I also told Abby because she’s known what went on before and if I hadn’t said something, Mum might’ve done. I’m assuming Dad knows too. I don’t think any of them’ll say anything to anyone.

Sarah rang me before and starting asking if I know why Hugo had been trying to phone so much (he also rang her, probably to get hold of me). I didn’t tell her at first cos, again, I didn’t feel like I should and also I didn’t want her to think I was trying to get attention if she thought I was upset (which is why I can see why Jake thinks that). She asked again later in the conversation and also if I thought something bad had happened so I sort of had to tell her then. I felt a bit guilty again.

She sent me a message before saying she’d had to tell her mum because she’d looked upset when she’d finished talking to me and her mum wanted to know why. Her dad probably knows now too but she says they won’t tell anyone else and neither will she.

Hayley phoned before. I didn’t tell her. Apparently Andy’s seeing another girl. I can’t say I didn’t expect it!

Hugo rang again just now. I’ve been on the phone to him for about 45 minutes! He can’t half talk, that lad!! We were just talking about Jake again as well as other subjects such as Hugo having a squirrel in his exam room! He also told me that Jake’s said he’s snogged about 20 people!

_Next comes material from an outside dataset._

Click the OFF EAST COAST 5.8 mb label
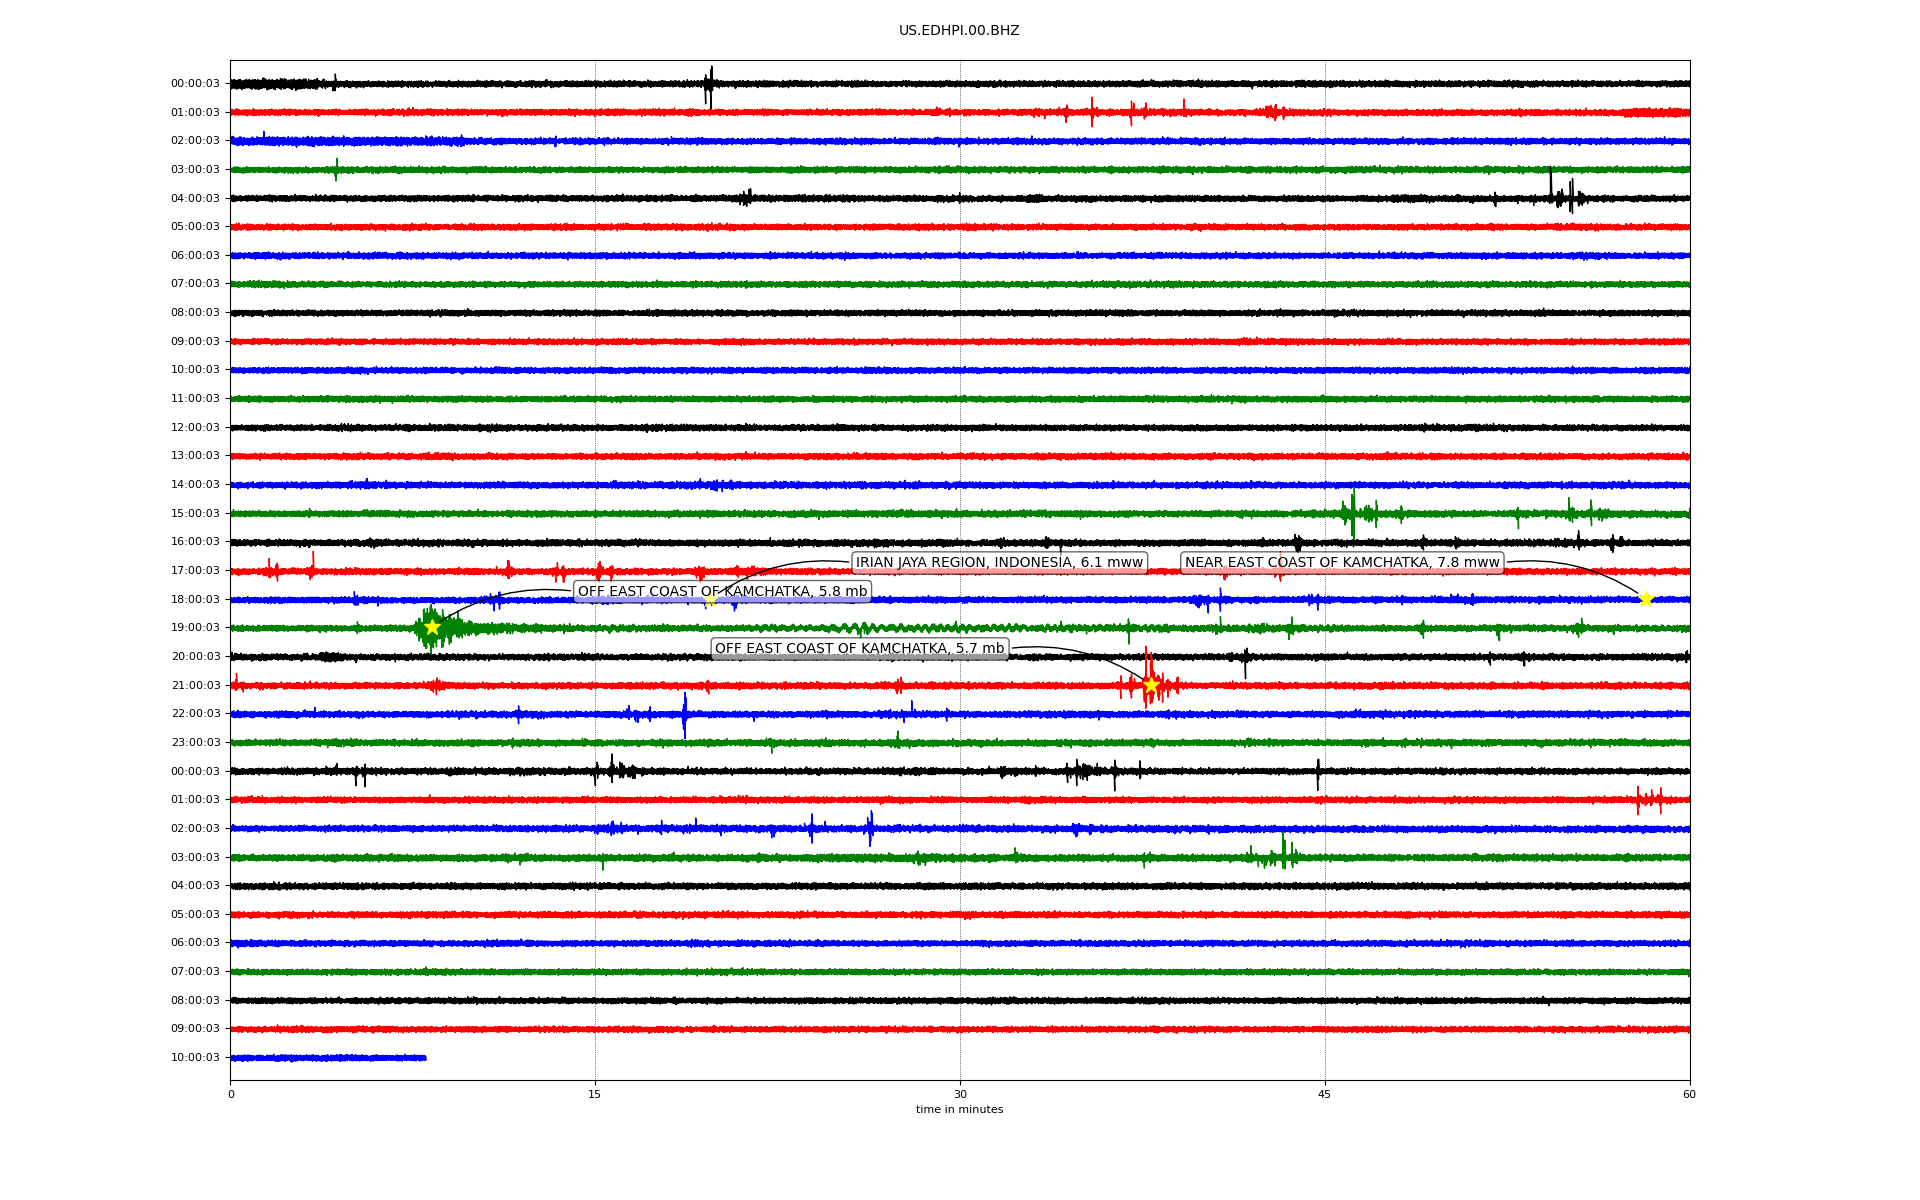Screen dimensions: 1920x1200 (x=722, y=591)
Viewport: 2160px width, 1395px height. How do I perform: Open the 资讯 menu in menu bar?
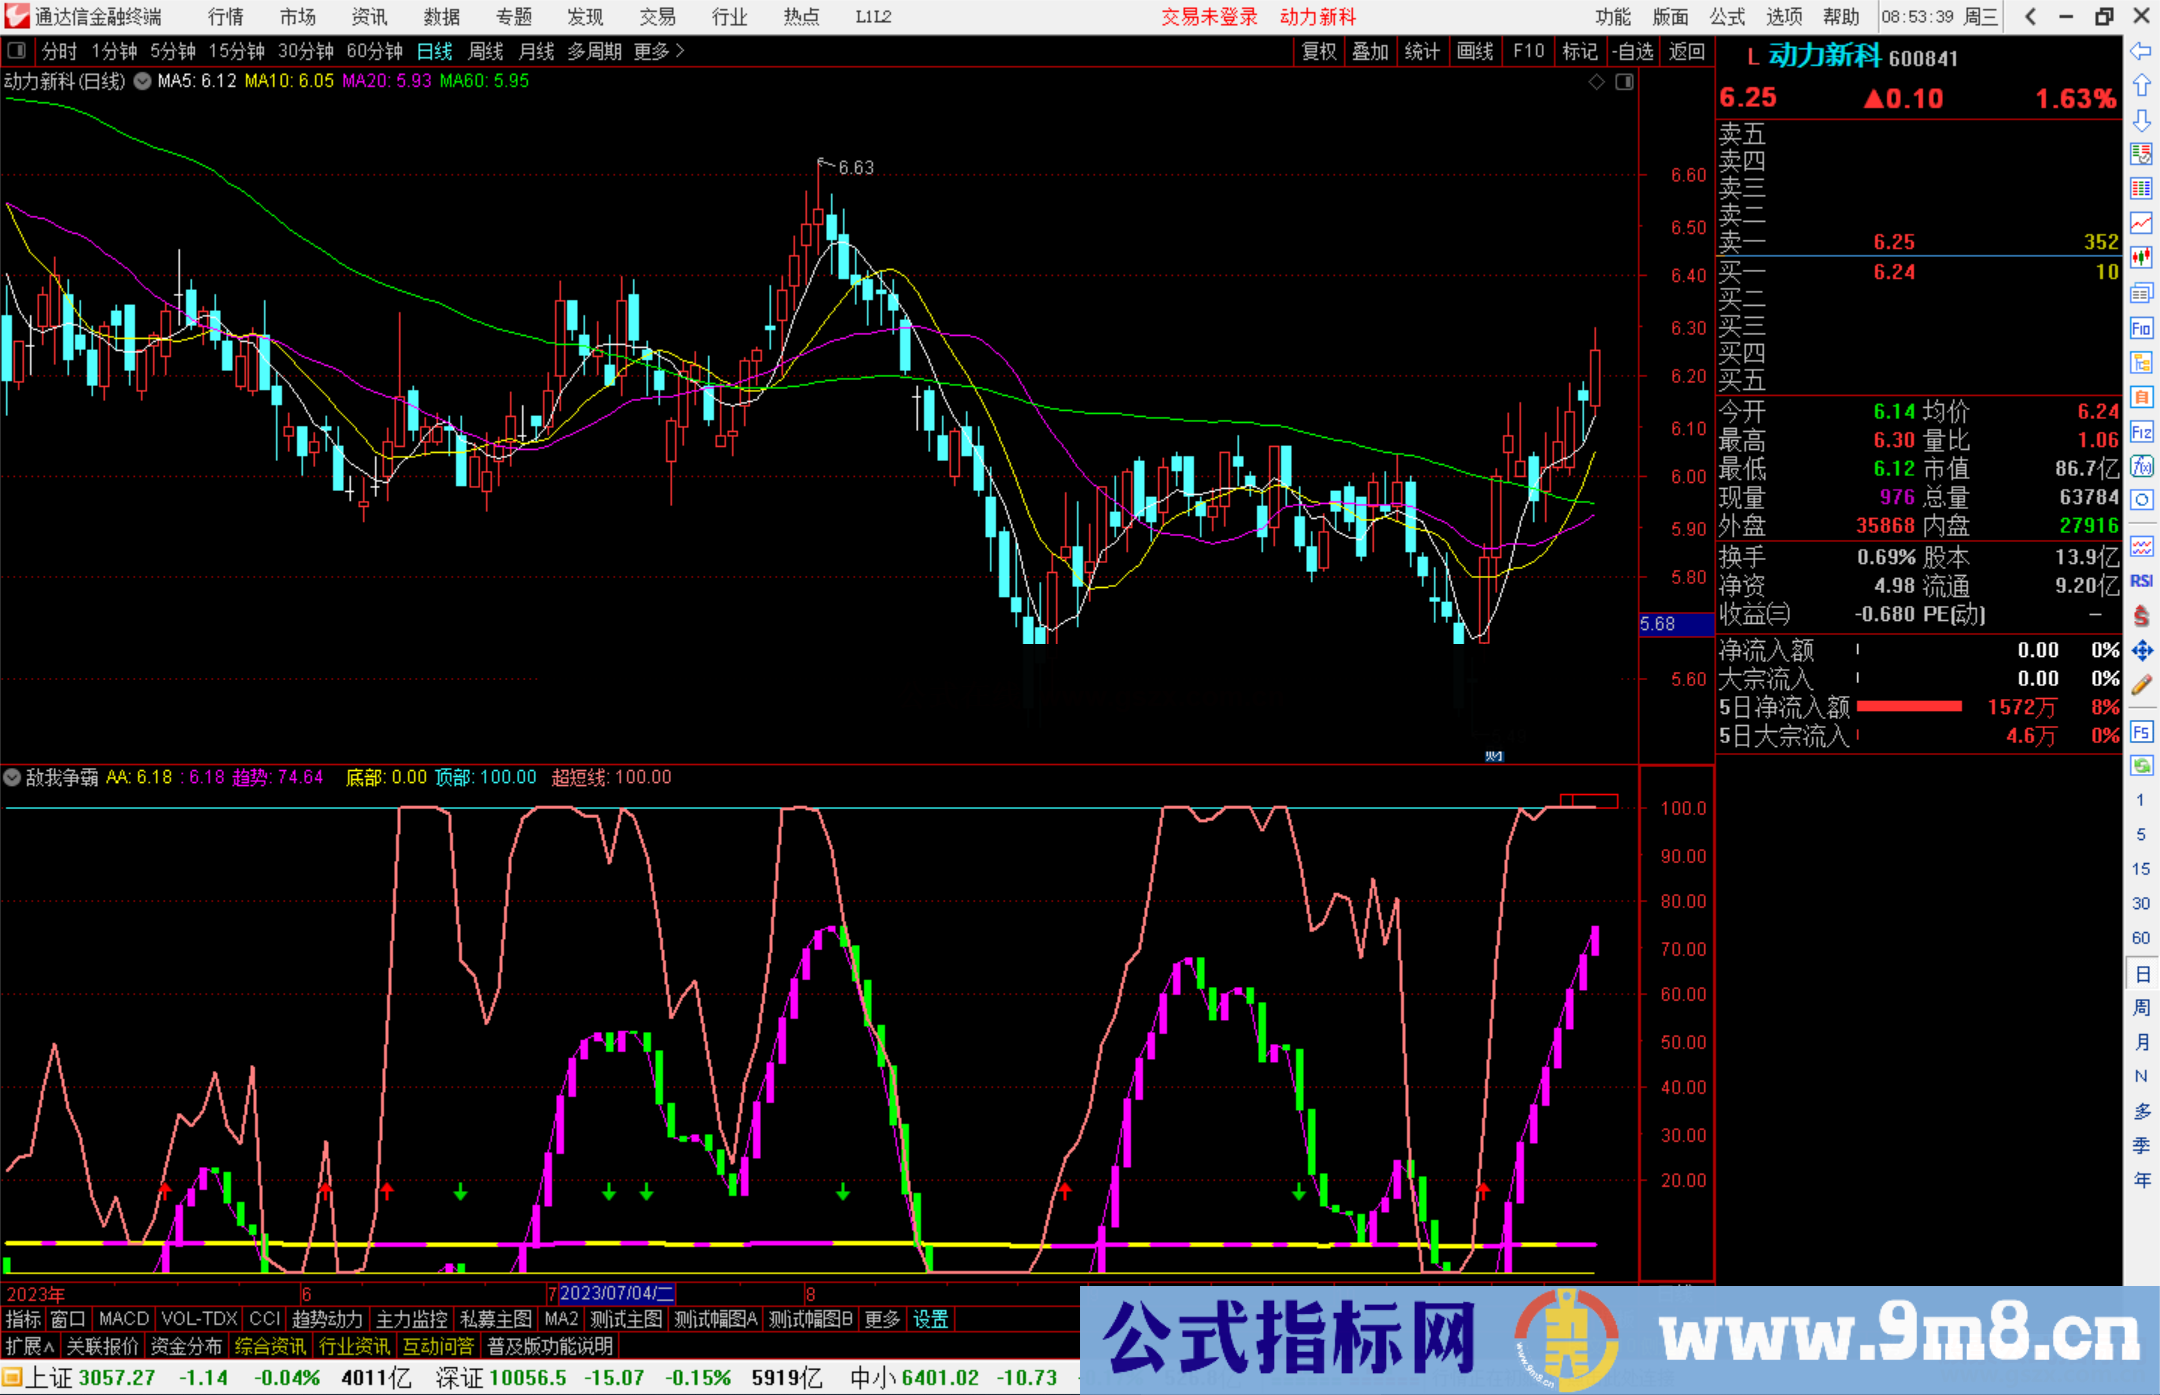[368, 17]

That was one of those pieces of information I could’ve done without knowing!

I keep getting upset a bit at various intervals, although I feel like if Jake doesn’t seem that upset (which he probably is) then why should I be?

I think I need to get some sleep.

Bye!

All I seem to be able to think about is Jake! – 4th June 2000

Sunday 4th I’ve had a bit of a boring day really. Nothing’s happened of any interest really. I should’ve used the opportunity to get loads of revision done but I just couldn’t concentrate. All I seem to be able to think about is Jake!

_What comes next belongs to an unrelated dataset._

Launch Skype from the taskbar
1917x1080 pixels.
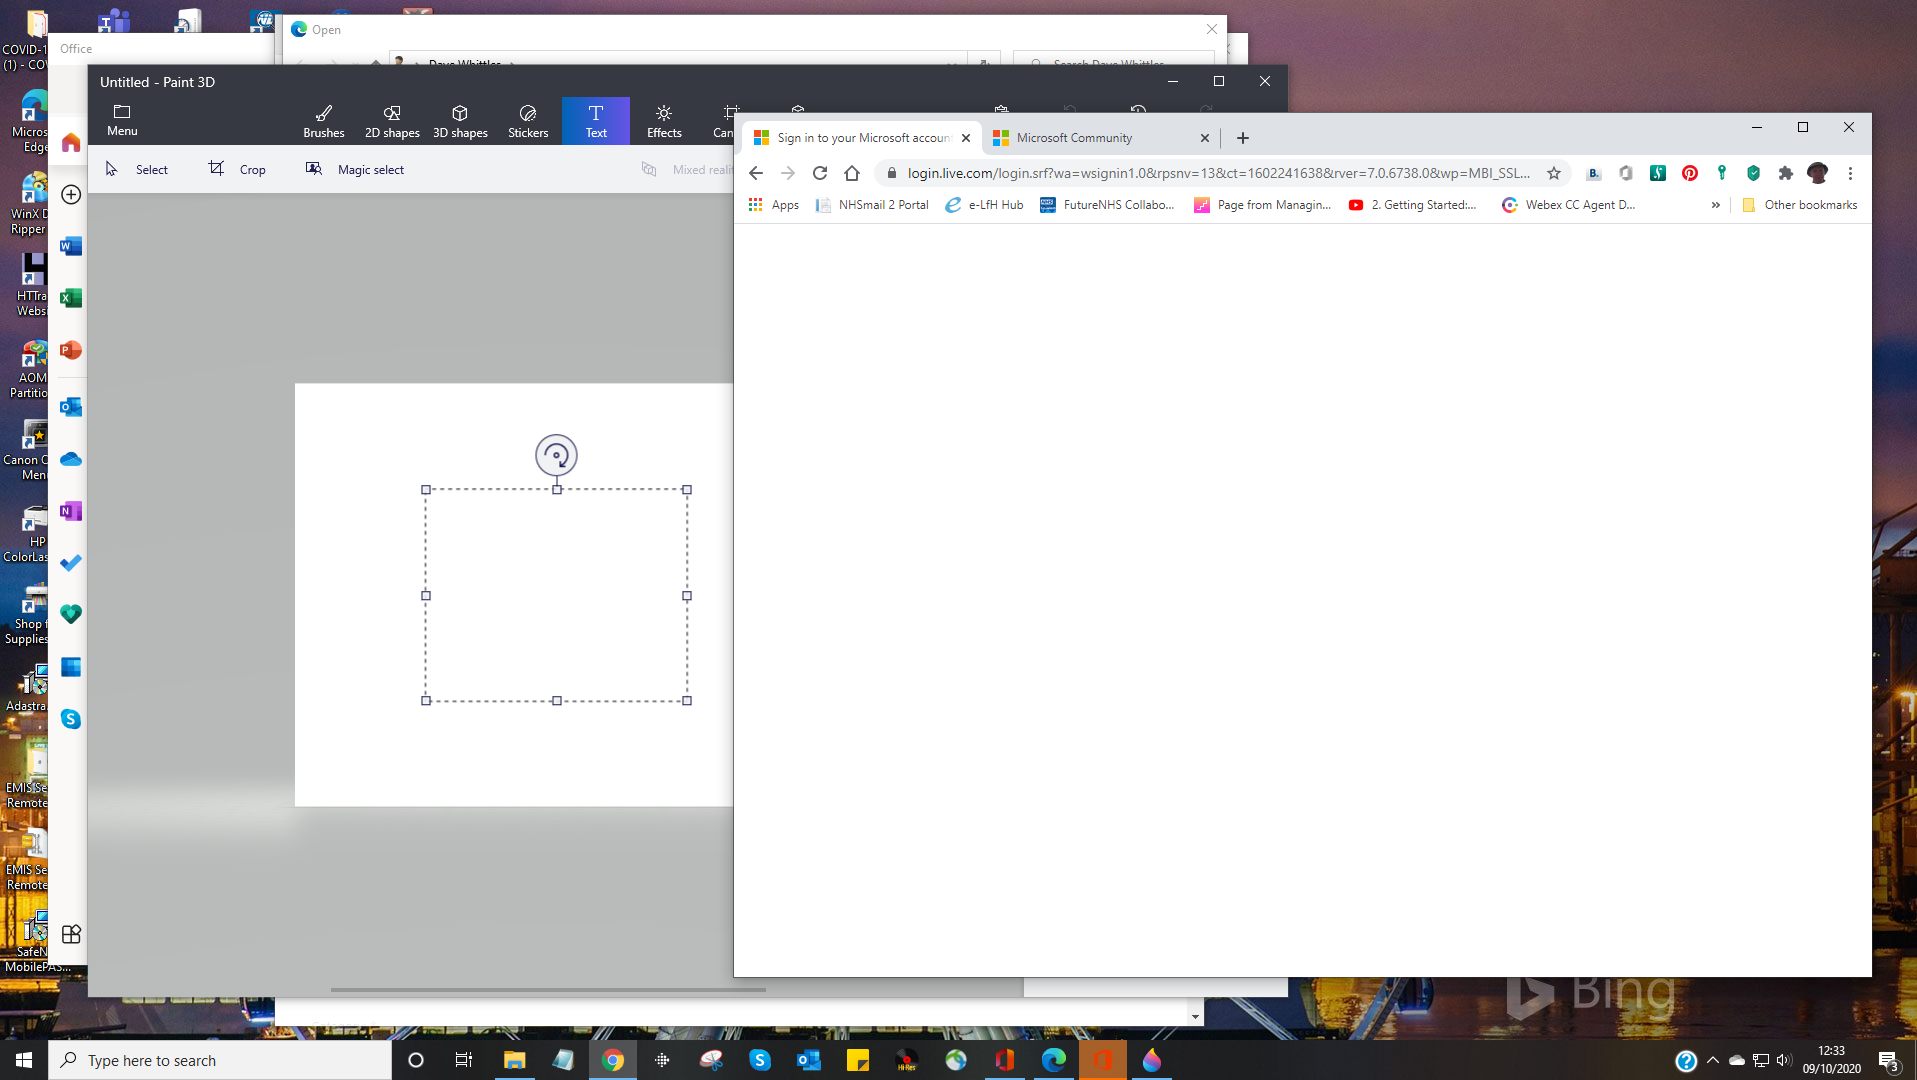[x=760, y=1060]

I sent him a few messages and got a couple back that made me smile. One said, “HELLO!!! : ) I’VE JUST BEEN WATCHING THE MONACO GRAND PRIX! I’M GONNA TRY AND CRAM MY REVISION 2MORROW! I’M JUST GLAD I’VE GOT YOU AND I’M HAPPY! LOVE YOU LOADS TOO x”.

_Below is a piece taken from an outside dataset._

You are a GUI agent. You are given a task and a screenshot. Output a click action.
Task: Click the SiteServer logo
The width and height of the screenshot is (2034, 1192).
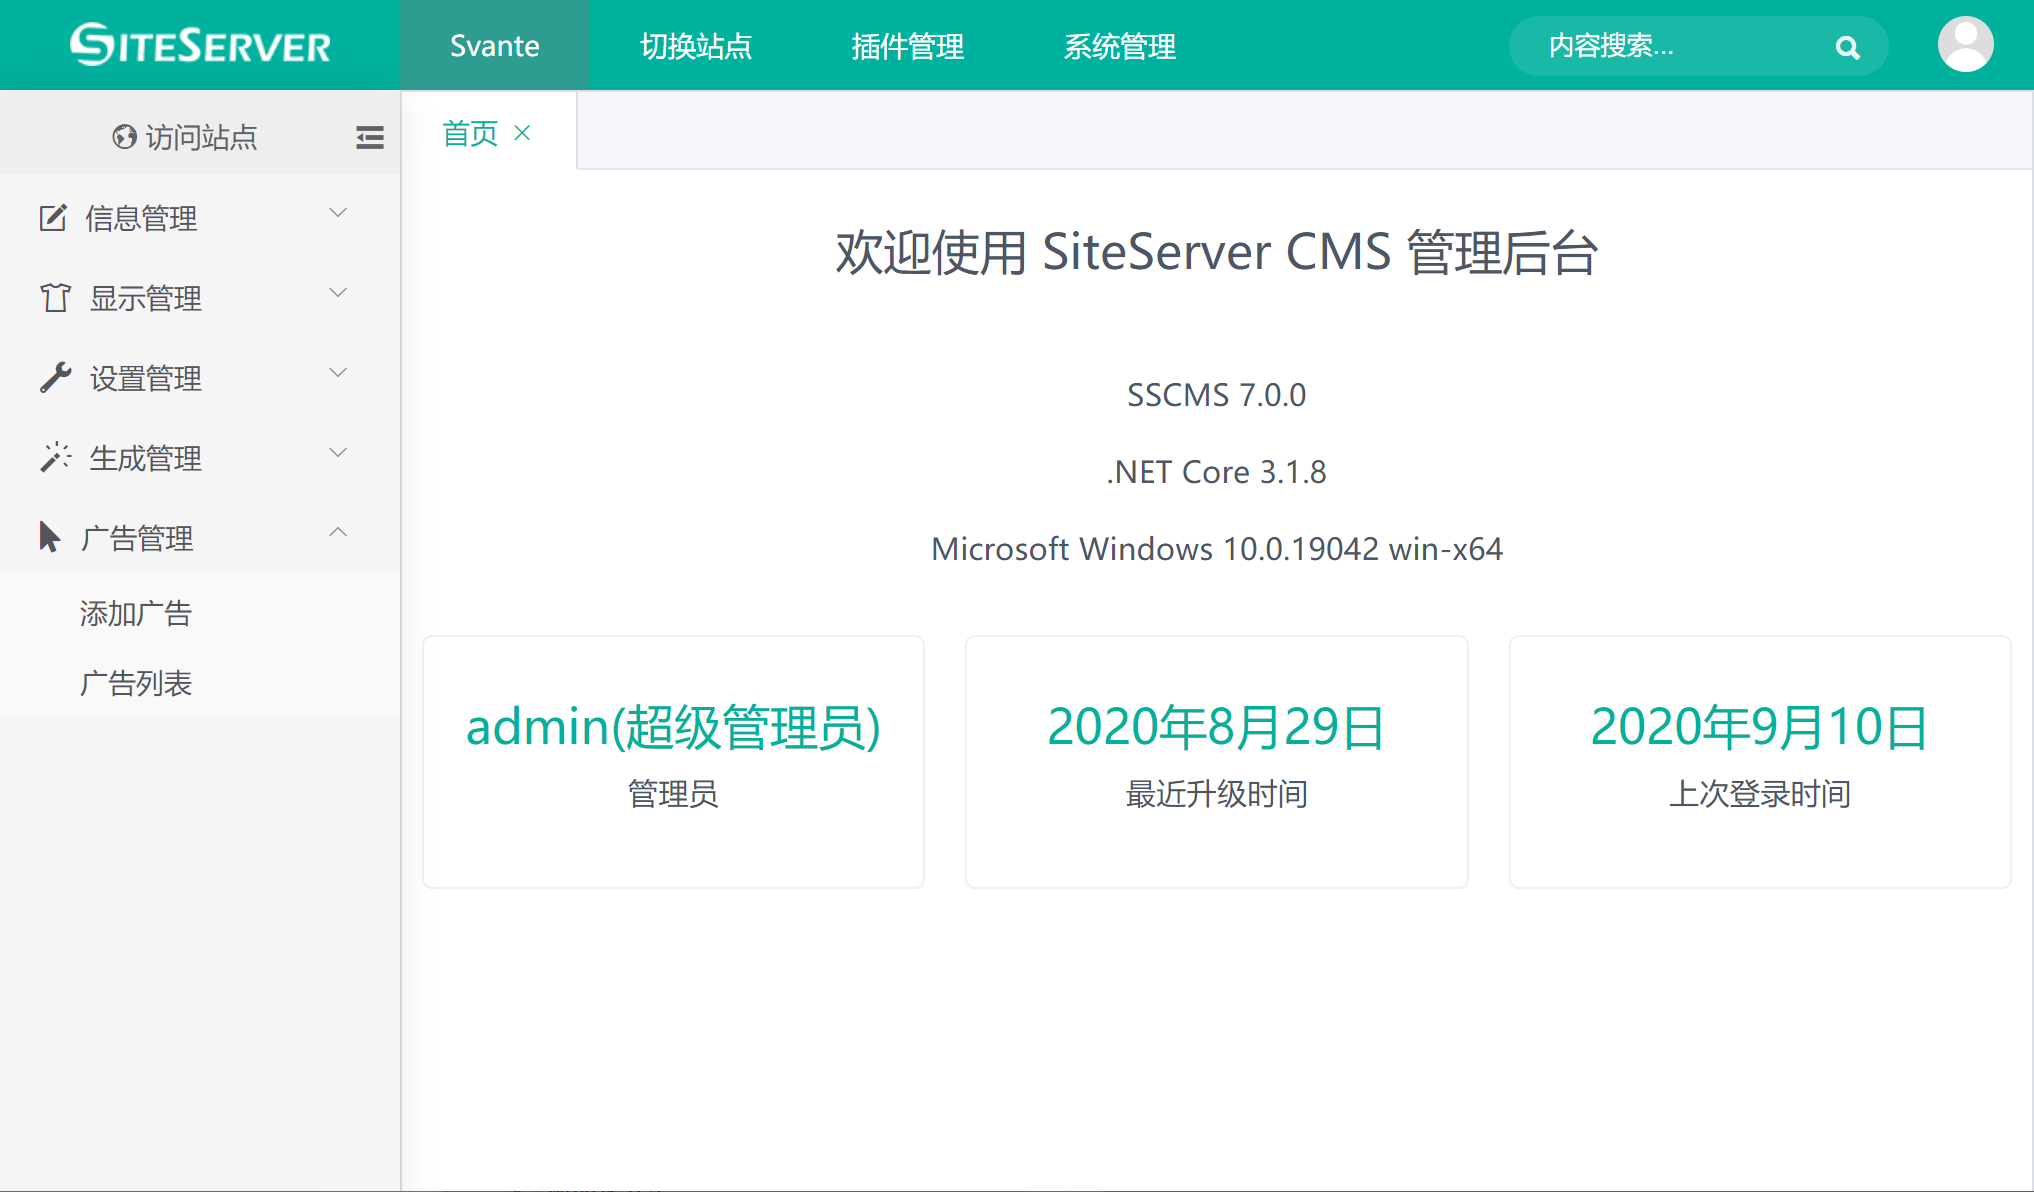(200, 45)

I then sent him one telling him I’d just got all wet and muddy while taking Rosie for a walk in the field and he said, “AAAHH NEVER MIND! I’M AT WORK! SOOO BORING! CAN’T BELIEVE I’M GONNA HAVE TO WAIT 2 WHOLE DAYS TO SEE YOU!! : ( IT’S SO UNFAIR!! LOVE YOU LOTS n LOTS!!! xJx”.

I’m going to have wait until Wednesday to see him cos he says he’s got to stay at home before then to do some last minute revision.

BYE!

P.S. I’ve just found another nice message on my phone that Jake sent me last night. I’d been moaning about not seeing him until Wednesday and he put, “HOW ARE YOU GONNA MANAGE? WHAT ABOUT ME! I’VE GOT TO TRY AND REVISE! YOU’LL BE WITH YOUR FRIENDS! WANT TO SEE YOUR CUTE FACE WHEN YOU’RE ABOUT TO SNEEZE! : ) xJx”.